▶ [WHAT YOU ARE ASKED TO DO]
The number needed is how many lines in these entries contain "computer"; give it alone.

▶ [RAW DATA]

-- Opening Marker --

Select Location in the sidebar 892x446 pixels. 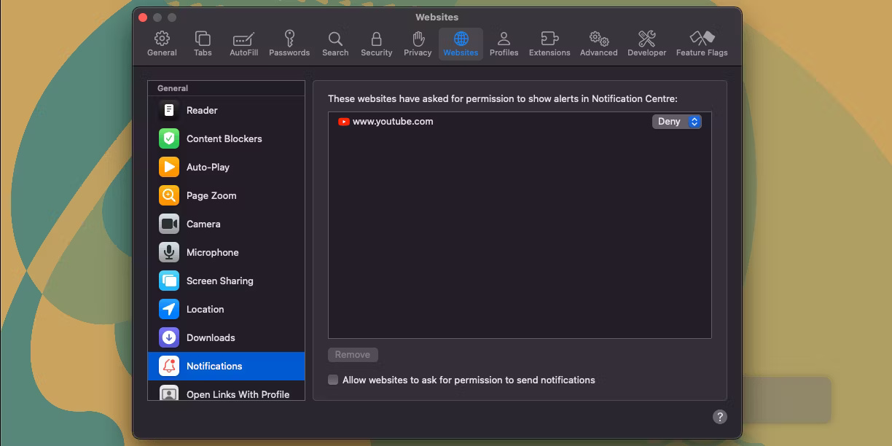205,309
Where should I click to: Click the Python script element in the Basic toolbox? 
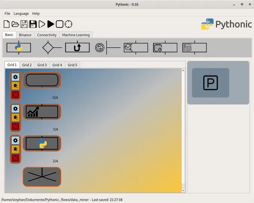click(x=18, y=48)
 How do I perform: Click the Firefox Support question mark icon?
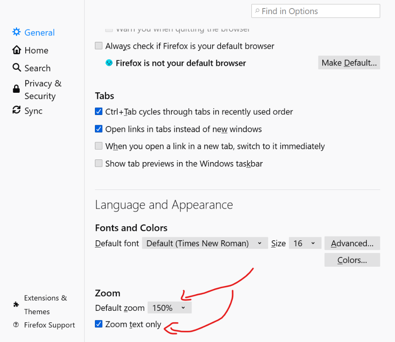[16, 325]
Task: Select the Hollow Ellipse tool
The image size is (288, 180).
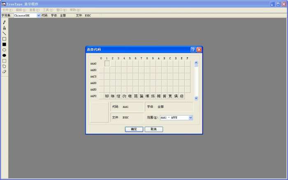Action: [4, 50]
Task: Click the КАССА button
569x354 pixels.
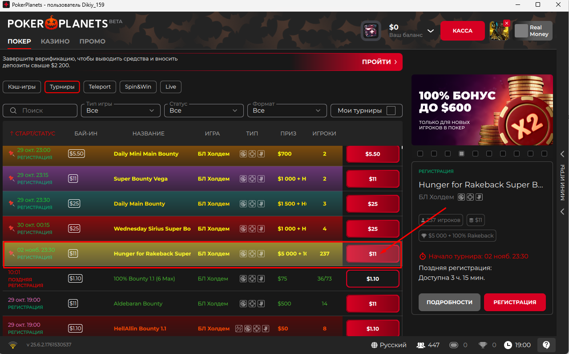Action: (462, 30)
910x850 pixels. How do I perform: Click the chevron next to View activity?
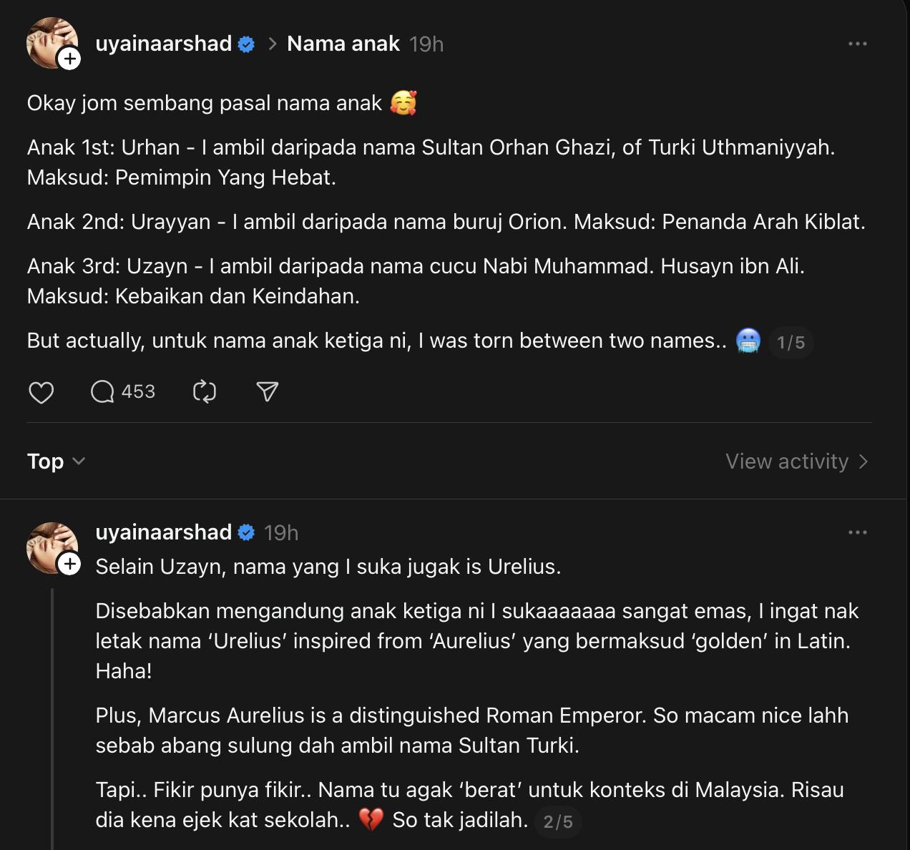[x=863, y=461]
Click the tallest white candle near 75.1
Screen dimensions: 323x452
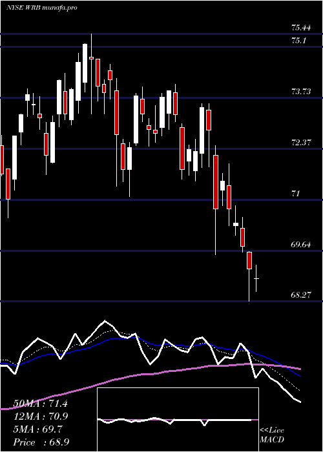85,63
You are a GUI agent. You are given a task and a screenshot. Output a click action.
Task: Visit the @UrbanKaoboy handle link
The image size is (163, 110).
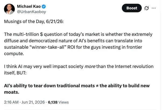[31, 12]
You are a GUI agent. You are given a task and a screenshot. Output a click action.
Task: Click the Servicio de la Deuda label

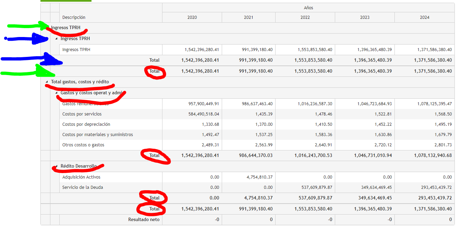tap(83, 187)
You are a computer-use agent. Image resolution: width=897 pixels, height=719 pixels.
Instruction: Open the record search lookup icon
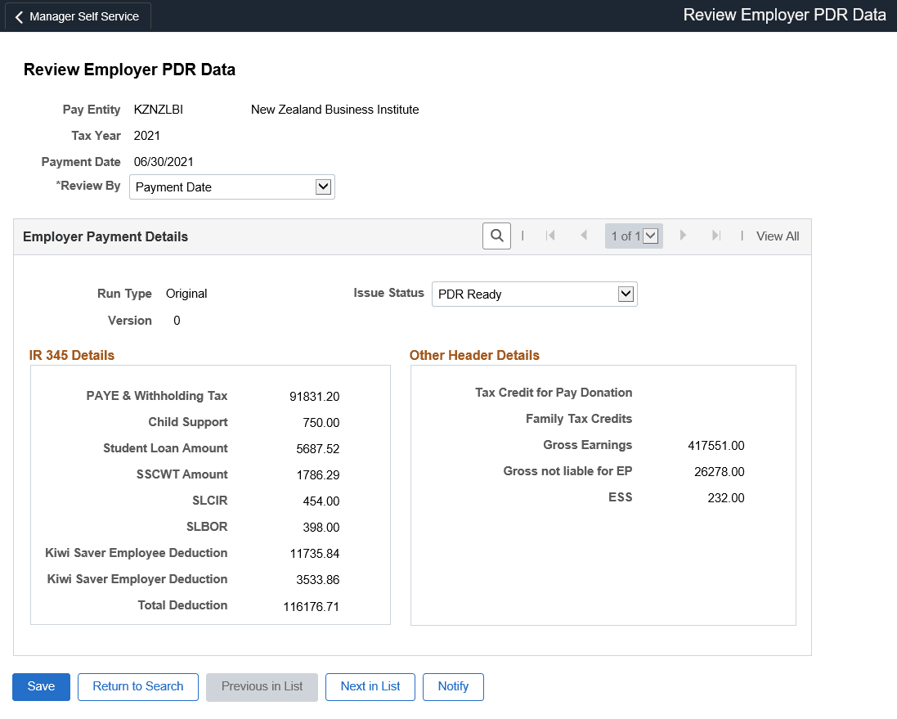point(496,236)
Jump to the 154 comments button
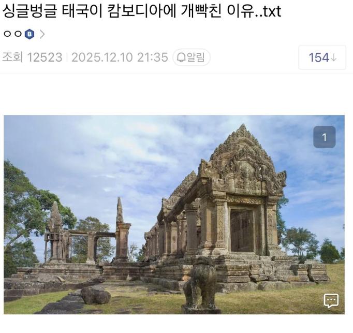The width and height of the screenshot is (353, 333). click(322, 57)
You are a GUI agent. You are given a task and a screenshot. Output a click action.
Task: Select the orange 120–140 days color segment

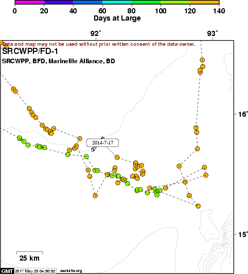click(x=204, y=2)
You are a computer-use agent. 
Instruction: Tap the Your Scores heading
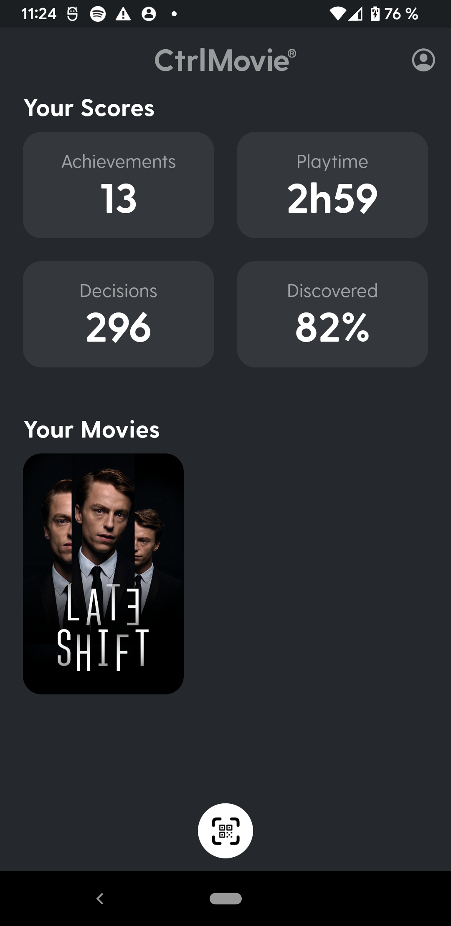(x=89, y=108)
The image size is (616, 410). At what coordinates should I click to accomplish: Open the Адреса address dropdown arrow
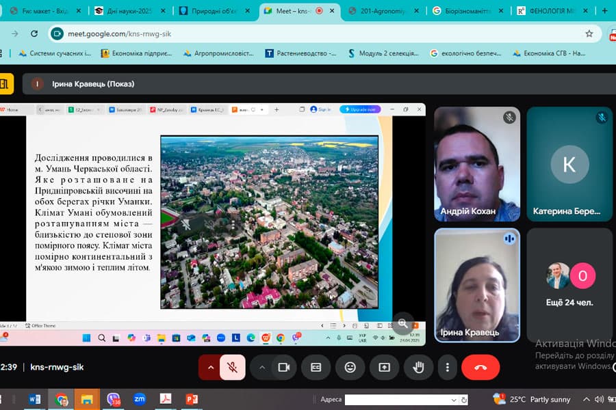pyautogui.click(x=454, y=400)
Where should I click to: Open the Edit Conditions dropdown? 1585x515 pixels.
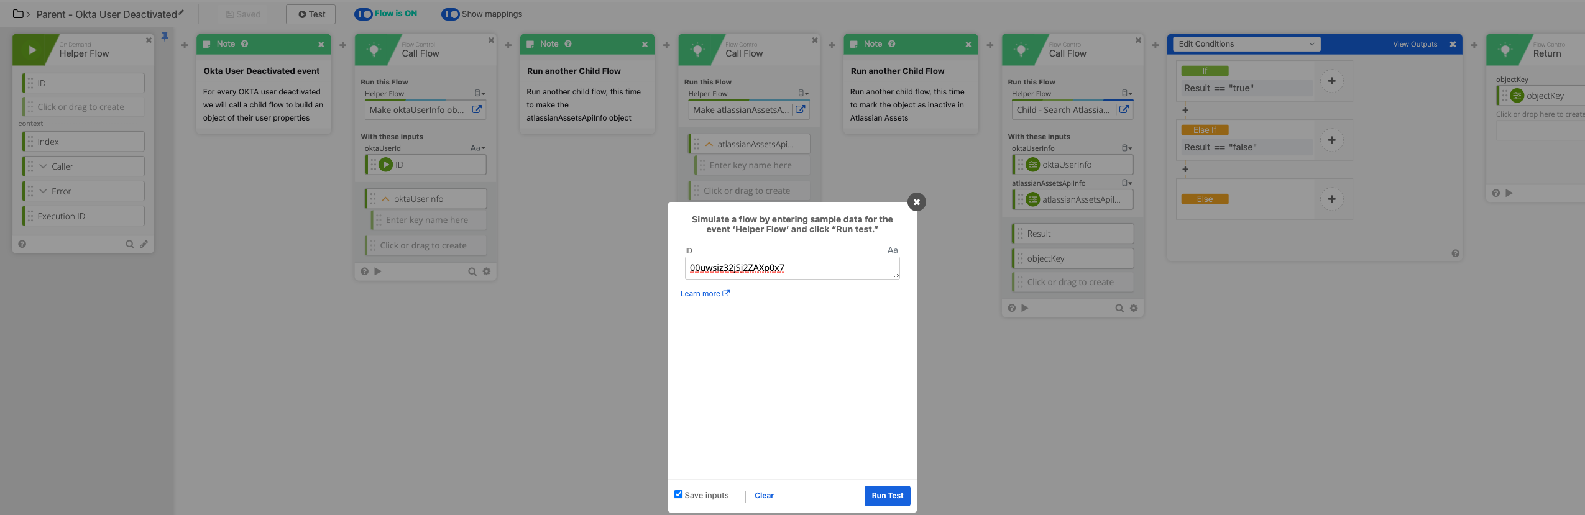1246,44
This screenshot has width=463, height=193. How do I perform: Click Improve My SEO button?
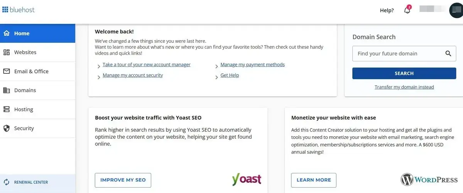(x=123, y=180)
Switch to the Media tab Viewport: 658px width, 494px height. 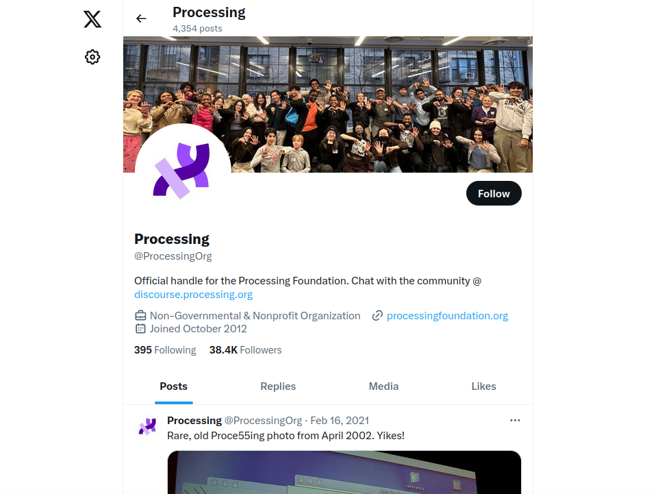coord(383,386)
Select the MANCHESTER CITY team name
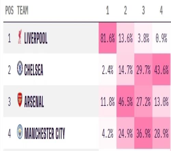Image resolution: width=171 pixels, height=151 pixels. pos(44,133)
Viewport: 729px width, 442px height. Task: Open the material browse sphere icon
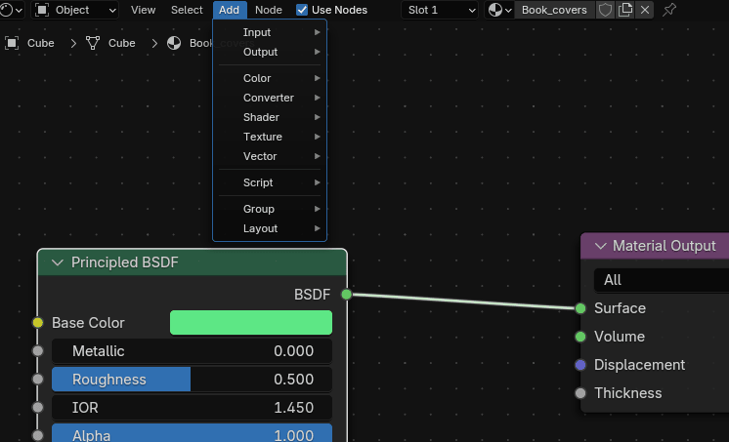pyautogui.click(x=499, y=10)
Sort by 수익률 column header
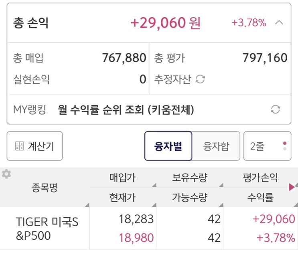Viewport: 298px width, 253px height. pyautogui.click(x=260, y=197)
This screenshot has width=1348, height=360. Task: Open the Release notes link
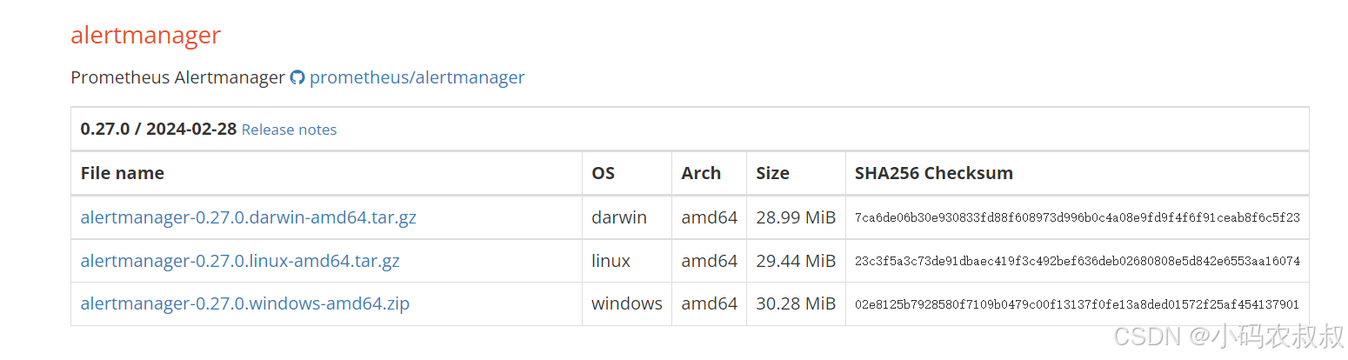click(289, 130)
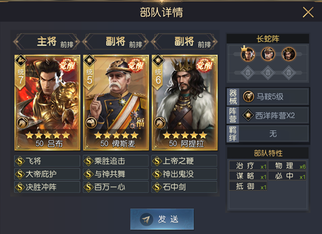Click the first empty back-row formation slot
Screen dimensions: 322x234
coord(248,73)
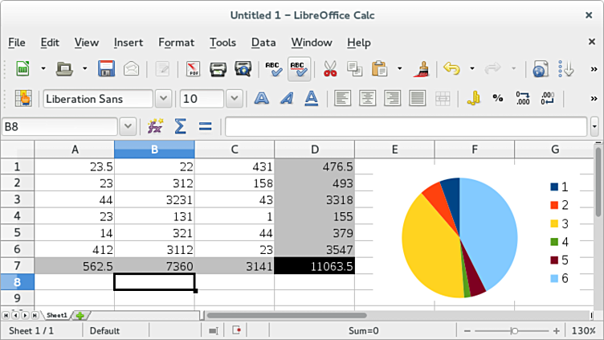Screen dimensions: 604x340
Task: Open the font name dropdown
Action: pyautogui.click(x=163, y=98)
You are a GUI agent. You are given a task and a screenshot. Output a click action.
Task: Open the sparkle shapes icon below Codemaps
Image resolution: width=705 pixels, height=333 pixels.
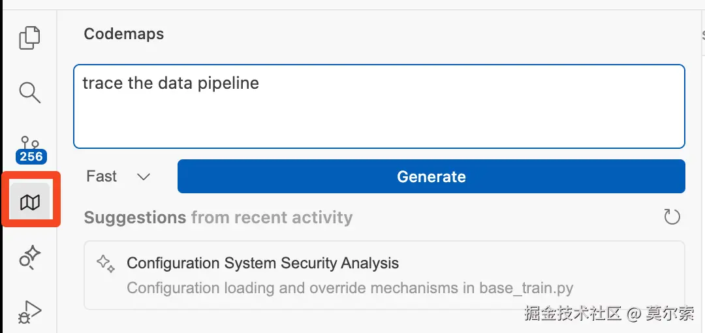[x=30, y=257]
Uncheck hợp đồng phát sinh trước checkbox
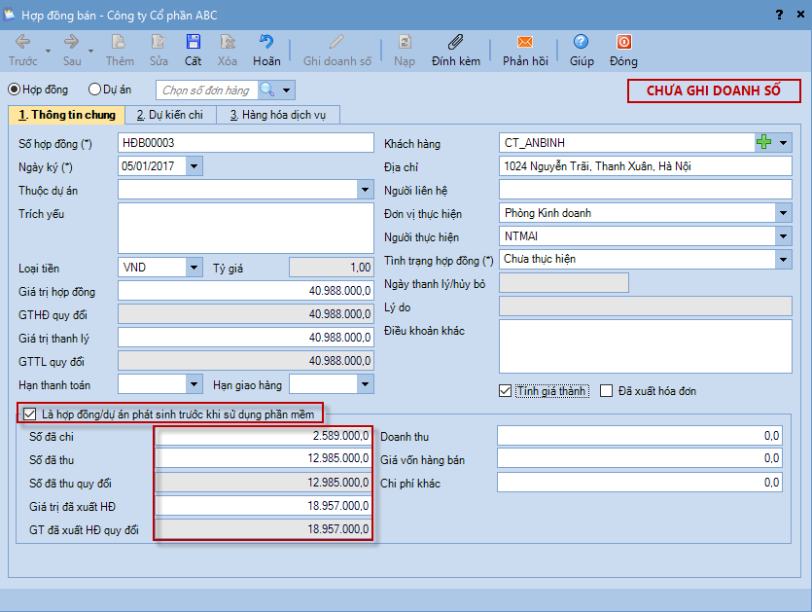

-- Closing Marker --

▶ [RESULT OF THIS EXERCISE]
2